Your reply must consist of the data below, reproduced character for character.
##### Information given #####
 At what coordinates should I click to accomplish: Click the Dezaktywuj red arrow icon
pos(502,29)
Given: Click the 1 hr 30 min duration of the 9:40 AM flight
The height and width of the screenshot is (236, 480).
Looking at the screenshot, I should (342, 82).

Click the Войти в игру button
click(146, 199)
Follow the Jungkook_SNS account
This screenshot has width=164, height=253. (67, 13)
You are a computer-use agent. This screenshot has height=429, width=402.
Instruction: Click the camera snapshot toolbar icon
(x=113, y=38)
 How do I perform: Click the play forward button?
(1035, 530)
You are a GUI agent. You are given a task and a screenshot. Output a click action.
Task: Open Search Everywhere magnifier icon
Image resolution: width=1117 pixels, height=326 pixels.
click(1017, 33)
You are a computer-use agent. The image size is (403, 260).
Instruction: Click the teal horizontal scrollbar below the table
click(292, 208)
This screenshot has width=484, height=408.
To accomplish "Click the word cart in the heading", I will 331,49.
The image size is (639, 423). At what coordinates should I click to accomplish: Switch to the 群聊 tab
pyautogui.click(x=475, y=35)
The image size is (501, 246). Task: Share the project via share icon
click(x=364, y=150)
#####
*Answer to the problem*:
 At what coordinates should I click to accomplish: Click the Dezaktywuj red arrow icon
pos(502,29)
Given: Click the 1 hr 30 min duration of the 9:40 AM flight
The height and width of the screenshot is (236, 480).
Looking at the screenshot, I should (342, 82).

Click the Войти в игру button
click(146, 199)
Follow the Jungkook_SNS account
This screenshot has width=164, height=253. (67, 13)
You are a computer-use agent. This screenshot has height=429, width=402.
Instruction: Click the camera snapshot toolbar icon
(x=113, y=38)
 How do I perform: Click the play forward button?
(1035, 530)
You are a GUI agent. You are given a task and a screenshot. Output a click action.
Task: Open Search Everywhere magnifier icon
Image resolution: width=1117 pixels, height=326 pixels.
click(1017, 33)
You are a computer-use agent. The image size is (403, 260).
Instruction: Click the teal horizontal scrollbar below the table
click(292, 208)
This screenshot has width=484, height=408.
To accomplish "Click the word cart in the heading", I will 331,49.
The image size is (639, 423). At what coordinates should I click to accomplish: Switch to the 群聊 tab
pyautogui.click(x=475, y=35)
The image size is (501, 246). Task: Share the project via share icon
click(x=364, y=150)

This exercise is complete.